MedQA is a large-scale open-domain question answering dataset composed of multiple-choice questions drawn from medical licensing examinations. Created by Di Jin, Eileen Pan, Nassim Oufattole, Wei-Hung Weng, Hanyi Fang, and Peter Szolovits at MIT, MedQA was introduced in a 2020 preprint and formally published in the journal Applied Sciences in 2021. It is widely regarded as one of the most important benchmarks for evaluating how well large language models can handle real-world medical knowledge and clinical reasoning.
The dataset is notable for being the first free-form multiple-choice open-domain question answering (OpenQA) dataset specifically designed for medical problem solving. Unlike earlier medical NLP benchmarks that focused on narrower tasks such as named entity recognition or relation extraction, MedQA tests a system's ability to read a clinical scenario, retrieve relevant medical knowledge, and select the correct answer from several options. This design closely mirrors the challenge that medical students and physicians face when taking board certification exams.

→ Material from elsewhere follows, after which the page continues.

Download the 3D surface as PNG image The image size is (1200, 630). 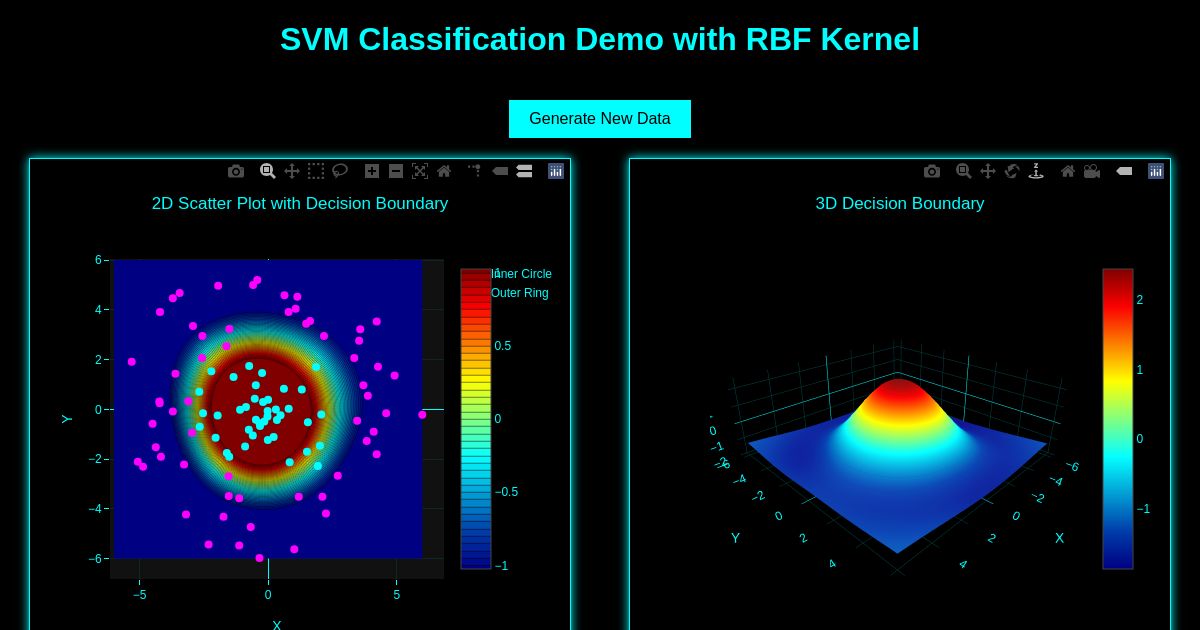pyautogui.click(x=932, y=171)
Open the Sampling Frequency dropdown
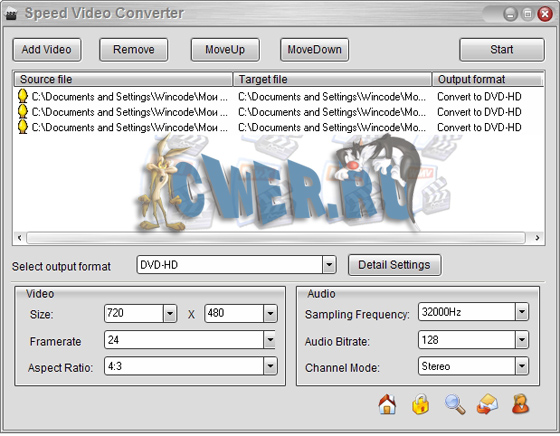Screen dimensions: 560x436 (522, 312)
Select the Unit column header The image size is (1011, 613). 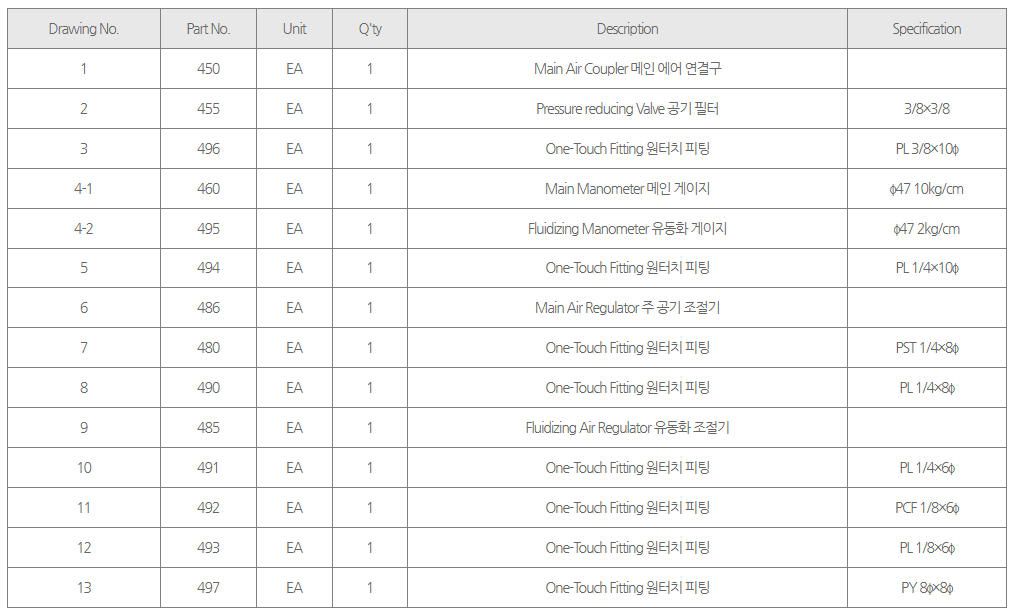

Before MedQA, most question answering datasets in the biomedical domain were either closed-domain (where the answer could be found in a given passage) or limited to yes/no and short-answer formats. Datasets like SQuAD and BioASQ tested reading comprehension but did not require models to reason across broad medical knowledge the way a licensing exam does.
The authors of MedQA recognized that medical board examinations represent a natural, high-quality source of challenging questions. These exams are designed by medical education experts to test clinical competency across a wide range of disciplines, from anatomy and pharmacology to ethics and patient management. By collecting questions from three different national medical licensing systems, the MedQA team created a benchmark that is both multilingual and clinically rigorous.
The core research question behind MedQA is straightforward: can a machine answer the same questions that human doctors must answer to earn their medical licenses? When the dataset was first released, the answer was a clear "not yet," with the best automated systems achieving only 36.7% accuracy on the English test set. That figure has since risen dramatically thanks to advances in large language models.
MedQA contains a total of 61,097 multiple-choice questions spanning three languages:
| Language | Exam Source | Abbreviation | Total Questions |
|---|---|---|---|
| English | United States Medical Licensing Examination (USMLE) | USMLE | 12,723 |
| Simplified Chinese | Mainland China Medical Licensing Examination | MCMLE | 34,251 |
| Traditional Chinese | Taiwan Medical Licensing Examination | TWMLE | 14,123 |
Each question follows the standard format used in medical licensing exams: a clinical vignette (also called a case stem) presents a patient scenario with relevant history, symptoms, lab results, and other clinical details, followed by a question and a set of answer choices. The English (USMLE) subset includes both 4-option and 5-option variants. The original dataset provides 5 answer options per question, matching the format of actual USMLE exams, while a simplified 4-option version was also released and has become the more commonly used variant for benchmarking purposes.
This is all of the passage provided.